В целом изониазид – малотоксичное химиотерапевтическое средство. Чаще наблюдают побочные проявления нарушения со стороны ЦНС, полиневрит. Тем не менее следует иметь в виду следующие осложнения в процессе его использования. Непереносимость проявляется симптомами общего характера (лихорадка, слабость, кожные высыпания, лимфаденопатия, иногда желтуха). Аллергические реакции могут проявляться по-разному: в форме гепатитов, инфекционного мононуклеоза, дискразий крови и диффузного васкулита.

Препарат может вызывать периферические невриты с потерей чувствительности, парестезиями, чувством жжения и болезненности по ходу чувствительных нейронов в области конечностей. Было установлено, что изониазид уменьшает запасы пиридоксина в тканях. Дефицит пиридоксина ведет к развитию периферических невритов, которые иногда сопровождаются анемией и поражением кожных покровов. Нейропатии у “медленных” инактиваторов ГИНК развиваются чаще, чем у “быстрых”. Частота ее зависит и от дозы препарата. Она редко наблюдается при назначении 200-300 мг/сут, но чаще развивается при использовании режима двукратного применения препарата в более высоких дозах. Она чаще выявляется также у истощенных больных. Пиридоксин в суточной дозе 10-15 мг может предупреждать развитие нейропатии. В дозе 100 мг/сут, которую делят на 2-4 приема, пиридоксин успешно применяют для лечения уже развившихся полиневритов. Для профилактики нейропатии дозы в 200-300 мг/сут использовать не рекомендуют (за исключением больных с пониженным питанием), так как полагают, что в такой высокой дозе пиридоксин может вмешиваться в противотуберкулезную активность ГИНК. У больных, получающих изониазид 2 раза в неделю в высоких дозах, обязательно применение пиридоксина в дозе 10 мг ежедневно.

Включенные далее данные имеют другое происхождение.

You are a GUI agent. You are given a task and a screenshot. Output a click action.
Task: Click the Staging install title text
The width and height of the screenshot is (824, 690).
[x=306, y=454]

Изониазид стимулирует центральную нервную систему и может вызывать судороги. При назначении терапевтических доз могут наблюдаться психотические реакции, но они чаще встречаются у больных эпилепсией или психозами в анамнезе. Нарушения психики могут быть в форме эйфории, временного ухудшения памяти, диссоциации идей и ориентации и потери самоконтроля. Большие дозы препарата могут вести к атаксии, мышечным подергиваниям, парестезиям, ступору и токсической энцефалопатии. Токсические дозы (40 мг/кг и выше) могут вызывать развитие тяжелого метаболического ацидоза, гипергликемии, глюкозурии, судорог и комы.

Изредка встречается неврит зрительного нерва, который ведет к атрофии. Поэтому в период лечения изониазидом периодически исследуют глазное дно и при развитии нарушений зрения лечение с применением ГИНК прекращают.

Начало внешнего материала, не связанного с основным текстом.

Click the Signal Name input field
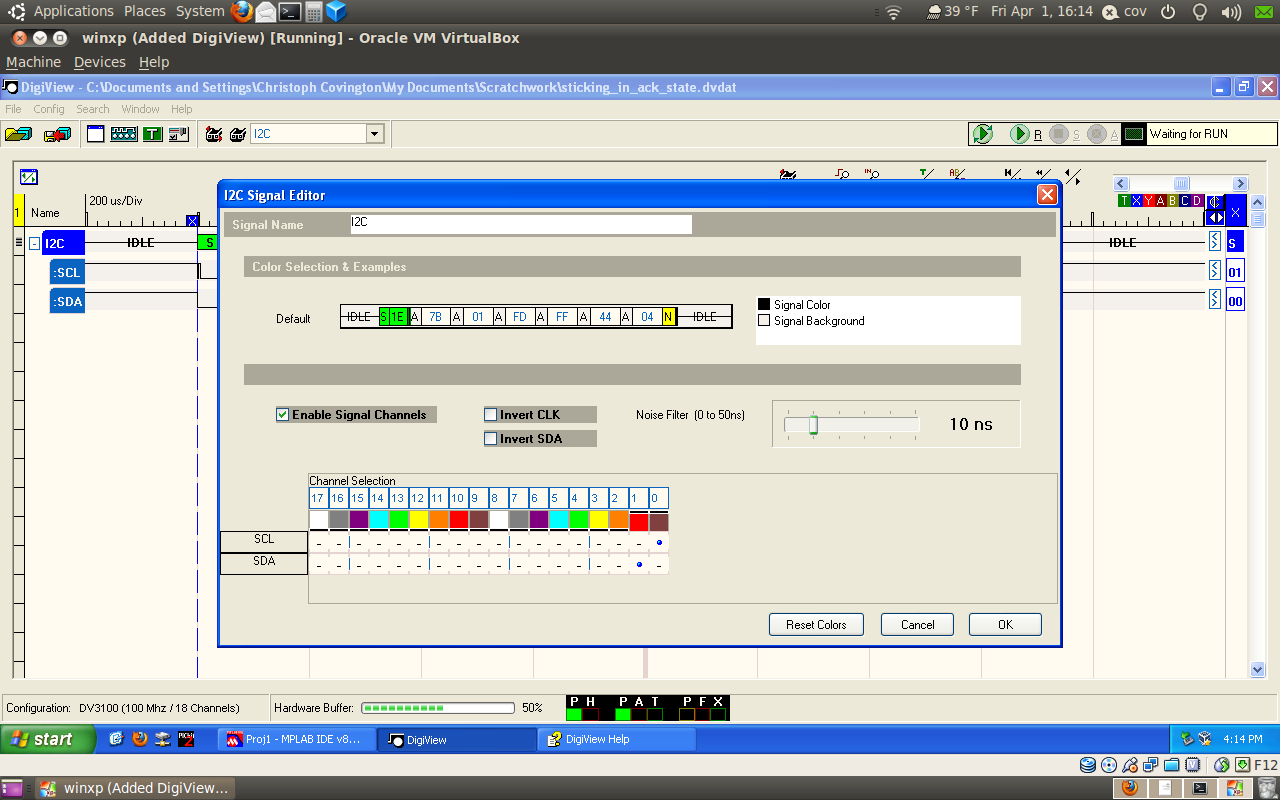 point(520,224)
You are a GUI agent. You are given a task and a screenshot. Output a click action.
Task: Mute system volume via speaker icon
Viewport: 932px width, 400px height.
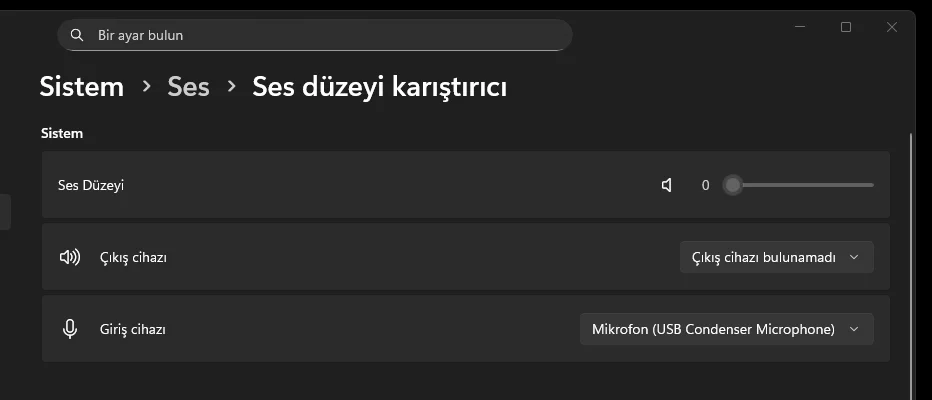tap(667, 185)
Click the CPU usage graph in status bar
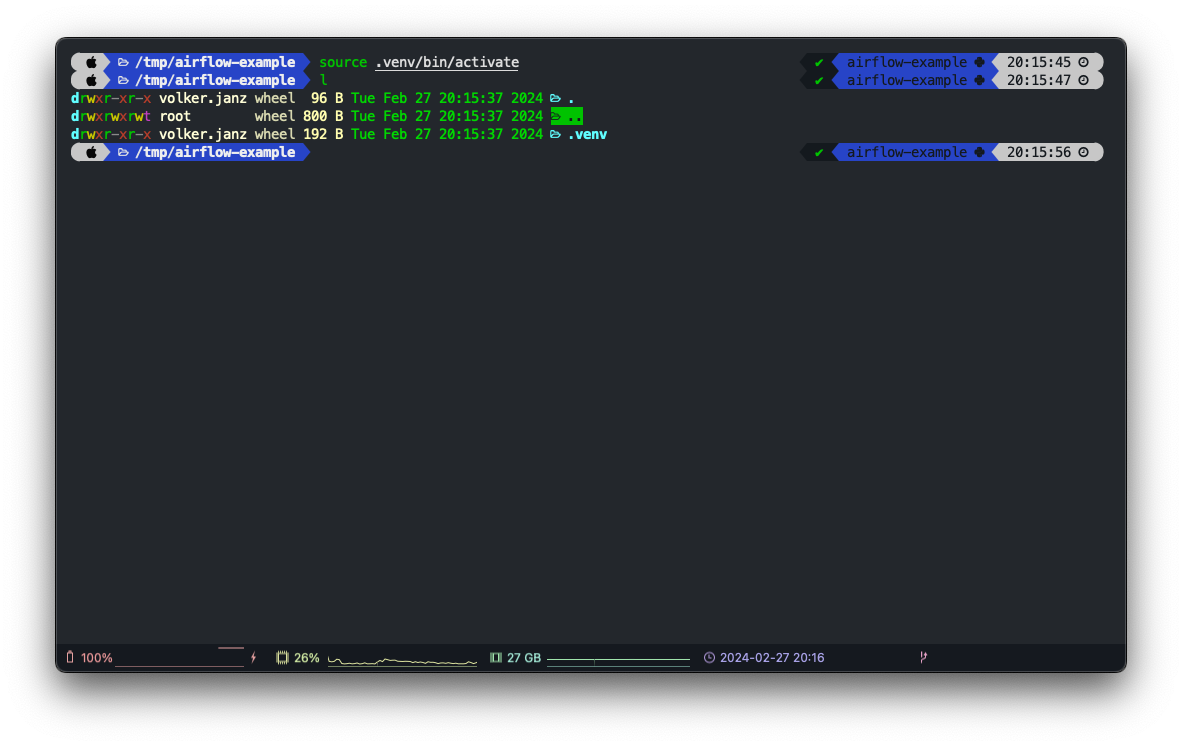 point(402,660)
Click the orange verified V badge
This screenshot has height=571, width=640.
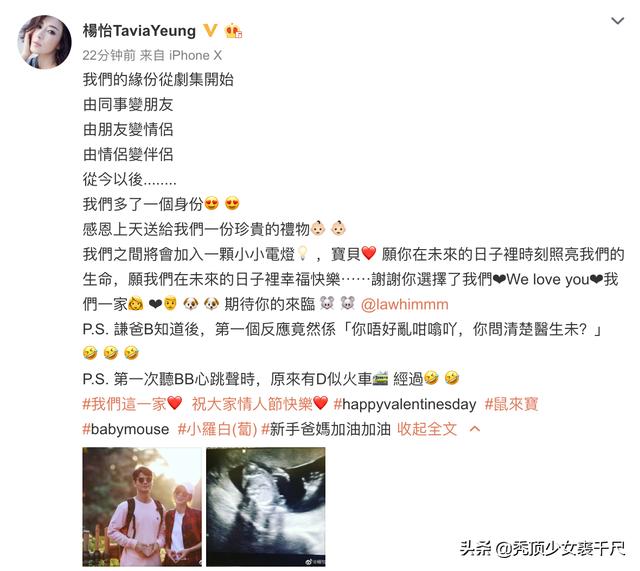tap(210, 31)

Синдром красной волчанки. Серьезные симптомы артралгии, ревматоидные боли или синдром красной волчанки с лихорадкой, плевритом и лейкопенией требуют прекращения терапии изониазидом. Изониазид может усугублять течение уже имеющейся у больного красной волчанки или способствовать ее появлению. Противоядерные антитела и IE-клетки могут выявляться длительное время. Противоядерные антитела иногда присутствуют у больных без каких-либо клинических симптомов красной волчанки.

Факторы риска. В настоящее время обсуждается вопрос о роли скорости метаболизма изониазида у разных групп больных в развитии побочного действия. Очевидно, что факторами риска являются заболевания печени, алкоголизм, диабет. Комбинированная терапия также увеличивает риск побочного действия. Возраст, по-видимому, играет роль в развитии патологии печени. Страдающие алкоголизмом хуже переносят спиртные напитки на фоне лечения изониазидом.